Much of the surprise $9.61 billion Budget surplus last year is due to currency fluctuations, Finance Minister Heng Swee Keat said.

Making up about 2.1 per cent of Singapore's gross domestic product, the sum is the highest in 30 years. It also surpassed the initial forecast of $1.91 billion by five times.

A large part of the steep increase is due to the exceptional $4.6 billion contributions from statutory boards, mainly the Monetary Authority of Singapore (MAS). This far exceeds the $300 million predicted a year ago.

Such numbers are not normal as the MAS has not been able to make a contribution in the previous six years, Mr Heng said yesterday.

"The MAS has to maintain the stability of the Singapore dollar. Currency fluctuations, in particular, have a very significant impact on its returns because the reserves are invested overseas in different currencies." And the change of the Singapore dollar relative to the various currencies will have a very significant impact on MAS returns.

The other big contributor to the surplus is the higher stamp duty collections of $2 billion following the recent pickup in the property market.

Mr Heng cautioned against expecting either to occur every year.

"These are unexpected factors, which also means it is not a structural surplus and can turn the other way round," he said.

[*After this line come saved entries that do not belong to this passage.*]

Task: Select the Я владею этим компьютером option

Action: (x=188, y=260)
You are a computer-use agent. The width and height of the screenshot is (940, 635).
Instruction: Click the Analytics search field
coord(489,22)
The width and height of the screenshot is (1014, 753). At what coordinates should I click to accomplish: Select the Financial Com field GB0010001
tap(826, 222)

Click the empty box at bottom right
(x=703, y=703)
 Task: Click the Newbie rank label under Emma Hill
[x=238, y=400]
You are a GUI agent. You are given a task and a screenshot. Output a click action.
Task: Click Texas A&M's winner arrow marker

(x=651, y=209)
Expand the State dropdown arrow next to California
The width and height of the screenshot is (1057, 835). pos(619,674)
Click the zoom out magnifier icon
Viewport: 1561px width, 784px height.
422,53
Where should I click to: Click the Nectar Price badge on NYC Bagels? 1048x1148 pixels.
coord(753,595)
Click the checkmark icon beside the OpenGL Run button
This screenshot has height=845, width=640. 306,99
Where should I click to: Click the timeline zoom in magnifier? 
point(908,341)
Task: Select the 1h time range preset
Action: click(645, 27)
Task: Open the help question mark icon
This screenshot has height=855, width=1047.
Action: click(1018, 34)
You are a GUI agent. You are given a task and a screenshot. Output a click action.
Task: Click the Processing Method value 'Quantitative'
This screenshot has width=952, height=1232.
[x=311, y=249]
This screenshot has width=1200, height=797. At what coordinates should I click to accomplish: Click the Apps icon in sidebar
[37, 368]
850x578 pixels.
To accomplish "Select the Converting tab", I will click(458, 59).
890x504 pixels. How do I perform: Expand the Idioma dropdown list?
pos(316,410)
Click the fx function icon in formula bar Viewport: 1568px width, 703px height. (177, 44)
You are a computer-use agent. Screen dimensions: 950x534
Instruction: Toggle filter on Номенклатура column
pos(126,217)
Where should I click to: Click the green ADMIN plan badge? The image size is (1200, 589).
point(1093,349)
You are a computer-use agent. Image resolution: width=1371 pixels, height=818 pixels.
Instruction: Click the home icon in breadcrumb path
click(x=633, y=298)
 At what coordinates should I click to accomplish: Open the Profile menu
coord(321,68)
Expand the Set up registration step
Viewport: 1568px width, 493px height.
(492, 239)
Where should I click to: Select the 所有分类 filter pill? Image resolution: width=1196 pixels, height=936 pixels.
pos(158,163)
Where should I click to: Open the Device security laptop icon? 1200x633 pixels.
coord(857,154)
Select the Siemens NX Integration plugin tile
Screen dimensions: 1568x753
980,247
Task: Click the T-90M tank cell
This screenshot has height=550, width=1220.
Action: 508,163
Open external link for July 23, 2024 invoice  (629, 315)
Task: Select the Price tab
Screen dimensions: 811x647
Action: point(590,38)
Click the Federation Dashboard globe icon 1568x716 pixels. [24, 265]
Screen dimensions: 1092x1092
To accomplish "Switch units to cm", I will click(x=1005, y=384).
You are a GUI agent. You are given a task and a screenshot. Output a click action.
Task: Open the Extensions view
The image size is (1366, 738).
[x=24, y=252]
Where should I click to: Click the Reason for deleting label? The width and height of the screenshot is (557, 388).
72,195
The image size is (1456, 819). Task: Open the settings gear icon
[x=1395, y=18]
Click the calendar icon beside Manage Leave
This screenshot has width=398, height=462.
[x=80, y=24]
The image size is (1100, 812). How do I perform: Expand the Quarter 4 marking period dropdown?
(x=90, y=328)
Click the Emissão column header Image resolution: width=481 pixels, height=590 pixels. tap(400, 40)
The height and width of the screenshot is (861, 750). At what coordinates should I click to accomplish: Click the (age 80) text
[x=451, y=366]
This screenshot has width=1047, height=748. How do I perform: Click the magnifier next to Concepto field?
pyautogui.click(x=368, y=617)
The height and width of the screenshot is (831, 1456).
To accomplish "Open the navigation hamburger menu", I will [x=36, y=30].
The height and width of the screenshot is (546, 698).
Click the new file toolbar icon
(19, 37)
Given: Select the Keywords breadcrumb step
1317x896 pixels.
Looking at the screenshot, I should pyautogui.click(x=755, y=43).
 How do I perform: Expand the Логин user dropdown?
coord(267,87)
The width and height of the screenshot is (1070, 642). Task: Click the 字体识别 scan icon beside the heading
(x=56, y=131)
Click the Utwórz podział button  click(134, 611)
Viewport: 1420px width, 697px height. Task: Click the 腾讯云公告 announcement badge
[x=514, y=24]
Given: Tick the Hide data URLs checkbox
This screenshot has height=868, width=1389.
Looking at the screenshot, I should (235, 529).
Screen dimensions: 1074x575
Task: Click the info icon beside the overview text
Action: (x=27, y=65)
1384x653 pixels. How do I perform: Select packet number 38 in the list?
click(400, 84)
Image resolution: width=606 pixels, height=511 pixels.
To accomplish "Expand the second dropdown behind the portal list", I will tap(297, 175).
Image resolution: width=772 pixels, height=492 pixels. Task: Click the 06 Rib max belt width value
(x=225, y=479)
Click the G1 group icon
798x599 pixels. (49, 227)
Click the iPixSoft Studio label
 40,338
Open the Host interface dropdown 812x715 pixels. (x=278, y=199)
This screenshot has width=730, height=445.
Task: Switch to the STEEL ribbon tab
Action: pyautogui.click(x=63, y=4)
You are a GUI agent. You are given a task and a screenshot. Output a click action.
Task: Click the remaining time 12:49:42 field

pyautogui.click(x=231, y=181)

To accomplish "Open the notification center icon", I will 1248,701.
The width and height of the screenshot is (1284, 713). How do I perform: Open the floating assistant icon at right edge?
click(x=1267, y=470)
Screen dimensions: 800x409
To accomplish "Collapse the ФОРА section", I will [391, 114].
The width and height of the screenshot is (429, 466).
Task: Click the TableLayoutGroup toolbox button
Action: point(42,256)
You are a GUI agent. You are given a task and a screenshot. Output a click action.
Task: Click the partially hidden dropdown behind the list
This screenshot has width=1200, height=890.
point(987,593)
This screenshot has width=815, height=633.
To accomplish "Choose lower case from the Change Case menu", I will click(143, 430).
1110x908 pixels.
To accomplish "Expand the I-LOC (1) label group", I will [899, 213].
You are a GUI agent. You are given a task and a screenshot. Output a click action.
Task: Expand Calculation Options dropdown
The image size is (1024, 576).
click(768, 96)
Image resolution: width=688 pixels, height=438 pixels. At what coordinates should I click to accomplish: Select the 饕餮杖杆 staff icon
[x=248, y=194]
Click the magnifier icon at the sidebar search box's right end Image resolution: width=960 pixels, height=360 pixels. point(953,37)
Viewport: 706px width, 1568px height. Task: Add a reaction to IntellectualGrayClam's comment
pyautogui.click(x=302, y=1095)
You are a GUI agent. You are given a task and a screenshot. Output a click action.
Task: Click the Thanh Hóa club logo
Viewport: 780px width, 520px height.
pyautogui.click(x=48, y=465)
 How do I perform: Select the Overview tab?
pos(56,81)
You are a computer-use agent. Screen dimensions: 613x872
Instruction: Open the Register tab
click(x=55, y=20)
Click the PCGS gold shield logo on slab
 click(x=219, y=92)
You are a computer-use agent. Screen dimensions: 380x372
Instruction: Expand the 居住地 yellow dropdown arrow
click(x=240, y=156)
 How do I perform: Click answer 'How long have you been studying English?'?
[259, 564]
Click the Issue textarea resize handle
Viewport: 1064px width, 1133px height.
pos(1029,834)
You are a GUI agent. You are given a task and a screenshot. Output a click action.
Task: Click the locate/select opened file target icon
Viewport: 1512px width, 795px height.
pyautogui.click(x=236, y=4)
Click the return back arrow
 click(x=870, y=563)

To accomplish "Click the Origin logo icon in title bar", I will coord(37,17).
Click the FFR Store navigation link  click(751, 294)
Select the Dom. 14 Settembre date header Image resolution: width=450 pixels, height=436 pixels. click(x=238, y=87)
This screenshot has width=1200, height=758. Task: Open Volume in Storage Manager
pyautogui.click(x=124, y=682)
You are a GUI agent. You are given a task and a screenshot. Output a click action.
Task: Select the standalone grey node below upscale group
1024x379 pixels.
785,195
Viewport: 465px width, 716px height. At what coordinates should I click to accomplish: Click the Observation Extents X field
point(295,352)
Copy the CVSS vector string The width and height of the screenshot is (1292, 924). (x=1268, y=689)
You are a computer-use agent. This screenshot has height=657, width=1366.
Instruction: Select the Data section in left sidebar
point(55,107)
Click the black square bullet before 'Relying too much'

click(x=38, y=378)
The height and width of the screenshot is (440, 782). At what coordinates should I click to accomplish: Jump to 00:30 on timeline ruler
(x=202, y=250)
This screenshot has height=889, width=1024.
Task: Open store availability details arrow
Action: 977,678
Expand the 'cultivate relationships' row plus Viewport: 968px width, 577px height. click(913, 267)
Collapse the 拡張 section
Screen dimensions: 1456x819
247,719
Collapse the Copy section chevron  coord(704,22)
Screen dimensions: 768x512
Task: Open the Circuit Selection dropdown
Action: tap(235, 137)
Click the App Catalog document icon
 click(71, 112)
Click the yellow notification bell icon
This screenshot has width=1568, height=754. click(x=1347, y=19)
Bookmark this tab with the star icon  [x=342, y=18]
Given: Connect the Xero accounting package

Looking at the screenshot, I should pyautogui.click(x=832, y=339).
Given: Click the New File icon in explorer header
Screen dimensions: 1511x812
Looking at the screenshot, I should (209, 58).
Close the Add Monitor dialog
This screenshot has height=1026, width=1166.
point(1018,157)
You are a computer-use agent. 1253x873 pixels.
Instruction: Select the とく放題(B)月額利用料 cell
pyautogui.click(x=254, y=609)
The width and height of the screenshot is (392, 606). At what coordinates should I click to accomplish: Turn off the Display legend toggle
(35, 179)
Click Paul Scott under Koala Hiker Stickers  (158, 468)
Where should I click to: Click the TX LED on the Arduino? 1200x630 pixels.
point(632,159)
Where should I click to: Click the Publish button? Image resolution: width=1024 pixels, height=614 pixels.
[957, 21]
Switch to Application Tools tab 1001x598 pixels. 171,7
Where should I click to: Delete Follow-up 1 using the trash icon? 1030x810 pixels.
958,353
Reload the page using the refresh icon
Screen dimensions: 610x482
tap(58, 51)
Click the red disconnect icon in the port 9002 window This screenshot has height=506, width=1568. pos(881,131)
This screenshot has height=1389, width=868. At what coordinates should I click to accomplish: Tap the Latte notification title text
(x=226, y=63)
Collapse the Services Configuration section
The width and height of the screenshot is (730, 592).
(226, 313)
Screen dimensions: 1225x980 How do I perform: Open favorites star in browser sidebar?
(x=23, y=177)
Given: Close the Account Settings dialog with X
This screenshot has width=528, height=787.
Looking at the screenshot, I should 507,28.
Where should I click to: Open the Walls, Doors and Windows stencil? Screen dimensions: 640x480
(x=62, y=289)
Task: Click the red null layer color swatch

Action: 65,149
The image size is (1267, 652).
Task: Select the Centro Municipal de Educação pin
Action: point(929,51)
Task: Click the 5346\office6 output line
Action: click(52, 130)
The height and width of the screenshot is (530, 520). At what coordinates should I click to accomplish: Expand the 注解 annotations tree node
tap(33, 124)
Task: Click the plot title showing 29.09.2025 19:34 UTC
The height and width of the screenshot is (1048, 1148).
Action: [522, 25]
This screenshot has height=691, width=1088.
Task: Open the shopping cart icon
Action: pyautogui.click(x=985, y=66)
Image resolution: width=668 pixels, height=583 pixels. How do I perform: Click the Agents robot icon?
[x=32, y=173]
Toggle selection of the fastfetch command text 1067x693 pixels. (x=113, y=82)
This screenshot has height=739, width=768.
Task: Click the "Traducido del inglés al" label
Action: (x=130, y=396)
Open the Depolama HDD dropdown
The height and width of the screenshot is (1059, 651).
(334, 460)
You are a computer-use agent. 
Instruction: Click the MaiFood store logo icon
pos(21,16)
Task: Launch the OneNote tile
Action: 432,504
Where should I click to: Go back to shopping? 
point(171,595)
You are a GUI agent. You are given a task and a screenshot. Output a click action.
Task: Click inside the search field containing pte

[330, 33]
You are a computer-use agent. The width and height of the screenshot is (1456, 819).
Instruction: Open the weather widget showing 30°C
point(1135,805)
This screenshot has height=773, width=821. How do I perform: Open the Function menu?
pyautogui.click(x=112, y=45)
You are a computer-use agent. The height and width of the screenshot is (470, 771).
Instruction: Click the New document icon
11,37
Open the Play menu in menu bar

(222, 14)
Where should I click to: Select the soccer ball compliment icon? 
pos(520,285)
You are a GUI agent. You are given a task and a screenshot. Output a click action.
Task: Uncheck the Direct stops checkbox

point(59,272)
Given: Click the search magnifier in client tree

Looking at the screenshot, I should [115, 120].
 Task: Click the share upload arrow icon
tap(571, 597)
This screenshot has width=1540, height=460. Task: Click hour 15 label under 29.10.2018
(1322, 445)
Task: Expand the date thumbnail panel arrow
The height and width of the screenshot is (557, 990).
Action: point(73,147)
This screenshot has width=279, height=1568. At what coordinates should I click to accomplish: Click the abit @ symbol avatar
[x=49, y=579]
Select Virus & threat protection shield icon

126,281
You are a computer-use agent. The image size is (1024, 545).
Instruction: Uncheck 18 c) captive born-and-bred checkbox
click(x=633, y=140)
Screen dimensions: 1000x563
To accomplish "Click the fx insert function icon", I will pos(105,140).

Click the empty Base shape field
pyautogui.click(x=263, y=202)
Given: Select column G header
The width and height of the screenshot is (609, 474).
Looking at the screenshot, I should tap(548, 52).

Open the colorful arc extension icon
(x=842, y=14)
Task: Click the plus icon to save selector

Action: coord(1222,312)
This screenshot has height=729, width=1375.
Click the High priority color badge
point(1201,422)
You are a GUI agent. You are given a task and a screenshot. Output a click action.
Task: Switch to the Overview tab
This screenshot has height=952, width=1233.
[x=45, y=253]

Of the total surplus, $5 billion will be channelled to the rail infrastructure fund for the building of future rail lines while $2 billion will go towards subsidising ElderShield premiums and other forms of healthcare support for Singaporeans.

The remaining amount will be given to adult Singaporeans as a one-off SG Bonus of $100 to $300.

Explaining why most of the surplus is going to the rail fund, Mr Heng said the fund is necessary to fulfil longer-term infrastructure needs. "We're not touching the past reserves. But now that we have a surplus, it's like what our founding generation used to do. When they have a surplus, they put it into reserves. And then the reserves grew."

Slight Budget deficit on the cards for FY2018
By Nisha Ramchandani, The Straits Times, 20 Feb 2018

A Budget deficit of $600 million, or 0.1 per cent of gross domestic product (GDP), is expected for the 2018 financial year, while expenditure is expected to rise.

Ministries are expected to spend $80.02 billion, or 8.3 per cent more year on year than in 2017, mainly on the back of increased outlays in transport, trade and industry, and domestic security.

In particular, transport spending will jump by over 50 per cent to $13.7 billion, while expenditure for home affairs is expected to rise from $5.8 billion to $6.5 billion.

The higher expenditure at the Transport Ministry will come from projects such as the Kuala Lumpur-Singapore High Speed Rail, the Johor Baru-Singapore Rapid Transit System Link, and funding for the renewal of domestic rail operating assets as well as public bus services contracts. This will make transport the second-largest area of spending after defence ($14.8 billion).

The Home Affairs Ministry's outlay will be channelled towards beefing up the police force's existing capabilities, as well as developing new skills amid increased terrorist threats.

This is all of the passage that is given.